Provided material START
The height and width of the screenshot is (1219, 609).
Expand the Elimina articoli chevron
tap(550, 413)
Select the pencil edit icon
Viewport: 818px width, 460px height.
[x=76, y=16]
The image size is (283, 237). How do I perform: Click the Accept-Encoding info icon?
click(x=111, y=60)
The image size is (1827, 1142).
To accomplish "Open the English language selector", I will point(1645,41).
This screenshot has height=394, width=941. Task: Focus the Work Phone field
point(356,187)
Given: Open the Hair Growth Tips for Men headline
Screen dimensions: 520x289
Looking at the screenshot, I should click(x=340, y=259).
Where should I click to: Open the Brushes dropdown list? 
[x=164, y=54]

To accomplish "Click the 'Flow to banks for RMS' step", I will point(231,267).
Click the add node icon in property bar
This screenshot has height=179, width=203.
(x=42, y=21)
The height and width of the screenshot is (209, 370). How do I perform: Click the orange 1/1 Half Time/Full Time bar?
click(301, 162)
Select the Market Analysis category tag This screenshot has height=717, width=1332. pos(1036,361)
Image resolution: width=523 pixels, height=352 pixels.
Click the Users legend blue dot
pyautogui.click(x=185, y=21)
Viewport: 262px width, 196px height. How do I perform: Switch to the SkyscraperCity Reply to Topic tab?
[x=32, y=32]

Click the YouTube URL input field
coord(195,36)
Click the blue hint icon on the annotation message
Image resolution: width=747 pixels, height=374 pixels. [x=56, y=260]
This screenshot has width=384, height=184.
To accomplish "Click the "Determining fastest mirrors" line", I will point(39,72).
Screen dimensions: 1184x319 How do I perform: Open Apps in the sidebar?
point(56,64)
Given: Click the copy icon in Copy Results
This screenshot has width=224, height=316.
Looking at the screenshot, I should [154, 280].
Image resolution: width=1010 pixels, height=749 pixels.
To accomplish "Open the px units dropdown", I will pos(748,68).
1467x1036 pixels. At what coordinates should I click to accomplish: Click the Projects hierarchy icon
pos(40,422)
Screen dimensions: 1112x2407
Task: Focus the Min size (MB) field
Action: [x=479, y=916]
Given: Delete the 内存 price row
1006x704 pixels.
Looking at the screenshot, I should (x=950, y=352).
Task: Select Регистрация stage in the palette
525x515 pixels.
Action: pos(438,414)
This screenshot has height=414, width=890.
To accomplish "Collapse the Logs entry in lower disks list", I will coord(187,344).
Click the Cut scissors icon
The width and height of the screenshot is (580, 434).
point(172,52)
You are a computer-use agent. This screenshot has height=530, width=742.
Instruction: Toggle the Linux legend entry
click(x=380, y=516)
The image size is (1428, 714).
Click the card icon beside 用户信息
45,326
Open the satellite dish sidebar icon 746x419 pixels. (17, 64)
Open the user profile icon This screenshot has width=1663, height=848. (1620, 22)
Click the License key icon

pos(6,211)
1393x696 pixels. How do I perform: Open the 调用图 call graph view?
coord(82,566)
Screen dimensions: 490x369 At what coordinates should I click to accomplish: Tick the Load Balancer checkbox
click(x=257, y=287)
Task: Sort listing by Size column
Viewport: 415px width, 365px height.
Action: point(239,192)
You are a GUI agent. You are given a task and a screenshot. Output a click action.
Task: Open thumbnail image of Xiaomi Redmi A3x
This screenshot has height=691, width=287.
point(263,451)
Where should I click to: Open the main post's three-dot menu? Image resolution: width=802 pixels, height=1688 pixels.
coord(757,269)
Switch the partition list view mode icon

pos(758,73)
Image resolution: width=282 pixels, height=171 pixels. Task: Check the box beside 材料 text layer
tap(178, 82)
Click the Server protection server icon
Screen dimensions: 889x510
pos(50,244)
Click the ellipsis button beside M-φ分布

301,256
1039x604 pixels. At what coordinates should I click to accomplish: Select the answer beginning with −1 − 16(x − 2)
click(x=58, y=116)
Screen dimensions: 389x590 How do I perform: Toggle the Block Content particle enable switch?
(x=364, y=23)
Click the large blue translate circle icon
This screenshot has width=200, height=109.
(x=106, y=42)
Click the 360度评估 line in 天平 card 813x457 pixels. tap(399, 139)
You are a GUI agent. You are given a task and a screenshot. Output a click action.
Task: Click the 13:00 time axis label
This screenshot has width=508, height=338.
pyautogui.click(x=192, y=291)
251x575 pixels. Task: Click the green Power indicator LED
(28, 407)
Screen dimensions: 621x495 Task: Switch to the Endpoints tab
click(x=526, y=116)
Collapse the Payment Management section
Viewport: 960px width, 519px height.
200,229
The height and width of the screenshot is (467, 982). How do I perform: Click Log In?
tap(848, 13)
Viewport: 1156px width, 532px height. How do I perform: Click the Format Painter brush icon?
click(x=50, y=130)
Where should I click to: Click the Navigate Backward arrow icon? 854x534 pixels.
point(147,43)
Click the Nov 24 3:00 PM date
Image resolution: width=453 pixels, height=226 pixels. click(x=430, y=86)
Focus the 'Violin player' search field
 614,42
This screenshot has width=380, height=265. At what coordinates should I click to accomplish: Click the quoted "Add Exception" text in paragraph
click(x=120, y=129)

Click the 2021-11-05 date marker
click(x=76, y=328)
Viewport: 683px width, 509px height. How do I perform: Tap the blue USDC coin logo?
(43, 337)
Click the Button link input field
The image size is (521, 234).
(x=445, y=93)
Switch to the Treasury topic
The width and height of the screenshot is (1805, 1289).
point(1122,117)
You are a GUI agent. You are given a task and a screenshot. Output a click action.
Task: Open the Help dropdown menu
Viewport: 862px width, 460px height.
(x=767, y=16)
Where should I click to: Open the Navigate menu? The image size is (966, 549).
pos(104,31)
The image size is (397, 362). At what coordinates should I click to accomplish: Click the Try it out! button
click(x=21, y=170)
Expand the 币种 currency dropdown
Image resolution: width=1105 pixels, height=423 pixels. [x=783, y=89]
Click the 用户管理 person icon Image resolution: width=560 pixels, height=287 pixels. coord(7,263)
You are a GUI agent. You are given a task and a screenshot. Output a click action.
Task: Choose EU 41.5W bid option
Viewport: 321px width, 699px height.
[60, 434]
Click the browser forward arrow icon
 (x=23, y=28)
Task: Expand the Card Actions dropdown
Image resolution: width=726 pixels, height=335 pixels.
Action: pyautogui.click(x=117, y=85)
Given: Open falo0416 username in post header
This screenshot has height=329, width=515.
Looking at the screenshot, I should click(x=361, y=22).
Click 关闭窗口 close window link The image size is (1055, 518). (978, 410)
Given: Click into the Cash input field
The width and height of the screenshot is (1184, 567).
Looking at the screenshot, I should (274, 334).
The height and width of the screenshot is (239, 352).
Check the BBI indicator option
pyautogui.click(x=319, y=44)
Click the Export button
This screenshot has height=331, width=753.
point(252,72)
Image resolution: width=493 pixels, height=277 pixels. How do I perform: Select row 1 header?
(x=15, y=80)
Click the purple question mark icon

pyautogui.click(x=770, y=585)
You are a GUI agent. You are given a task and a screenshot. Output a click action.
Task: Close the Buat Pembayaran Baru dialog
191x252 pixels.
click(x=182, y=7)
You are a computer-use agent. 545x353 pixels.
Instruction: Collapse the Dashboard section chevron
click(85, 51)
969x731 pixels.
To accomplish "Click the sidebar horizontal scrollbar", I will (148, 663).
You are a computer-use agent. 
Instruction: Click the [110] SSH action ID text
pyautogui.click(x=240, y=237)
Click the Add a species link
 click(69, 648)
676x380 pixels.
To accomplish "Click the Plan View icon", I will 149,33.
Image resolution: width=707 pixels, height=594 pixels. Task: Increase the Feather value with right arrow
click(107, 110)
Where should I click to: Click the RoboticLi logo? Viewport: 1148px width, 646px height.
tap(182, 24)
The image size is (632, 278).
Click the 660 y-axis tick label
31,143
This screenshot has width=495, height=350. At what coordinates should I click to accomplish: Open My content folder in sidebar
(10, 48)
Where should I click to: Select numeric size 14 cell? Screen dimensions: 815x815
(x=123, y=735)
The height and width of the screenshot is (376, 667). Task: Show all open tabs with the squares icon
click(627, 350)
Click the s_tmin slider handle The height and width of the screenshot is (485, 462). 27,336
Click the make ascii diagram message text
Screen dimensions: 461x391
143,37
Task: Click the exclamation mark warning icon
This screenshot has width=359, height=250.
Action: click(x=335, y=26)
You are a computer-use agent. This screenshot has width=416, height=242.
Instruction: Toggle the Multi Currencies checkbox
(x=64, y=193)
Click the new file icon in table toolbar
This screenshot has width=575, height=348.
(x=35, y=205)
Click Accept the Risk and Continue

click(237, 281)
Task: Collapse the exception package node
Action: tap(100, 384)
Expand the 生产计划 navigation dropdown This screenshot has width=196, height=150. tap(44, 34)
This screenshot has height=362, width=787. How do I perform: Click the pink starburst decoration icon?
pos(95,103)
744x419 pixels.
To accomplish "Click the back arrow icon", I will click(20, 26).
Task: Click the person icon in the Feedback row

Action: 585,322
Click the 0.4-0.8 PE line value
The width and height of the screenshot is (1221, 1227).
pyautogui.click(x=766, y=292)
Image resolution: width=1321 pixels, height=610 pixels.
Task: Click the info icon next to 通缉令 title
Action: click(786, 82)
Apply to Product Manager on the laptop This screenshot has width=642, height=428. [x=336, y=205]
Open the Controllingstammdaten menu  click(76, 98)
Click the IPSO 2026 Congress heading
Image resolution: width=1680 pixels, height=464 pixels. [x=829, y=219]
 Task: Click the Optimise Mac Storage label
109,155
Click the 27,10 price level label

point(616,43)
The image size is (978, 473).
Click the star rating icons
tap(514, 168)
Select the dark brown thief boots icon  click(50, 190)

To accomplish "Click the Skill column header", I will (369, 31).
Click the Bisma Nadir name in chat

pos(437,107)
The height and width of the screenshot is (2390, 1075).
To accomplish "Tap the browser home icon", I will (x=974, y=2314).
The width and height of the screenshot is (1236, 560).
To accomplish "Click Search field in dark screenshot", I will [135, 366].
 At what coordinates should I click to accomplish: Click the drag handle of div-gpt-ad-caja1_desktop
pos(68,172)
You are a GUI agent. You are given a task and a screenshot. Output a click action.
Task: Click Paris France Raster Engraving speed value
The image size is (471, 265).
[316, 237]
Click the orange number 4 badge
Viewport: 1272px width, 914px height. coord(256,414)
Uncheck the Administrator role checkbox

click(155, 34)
Provided material END
→ Directions:
Among the lines of the material above, find those with the word "column". Copy each one.

→ Result of the task:
Task: Sort listing by Size column
To accomplish "Click the Skill column header", I will (369, 31).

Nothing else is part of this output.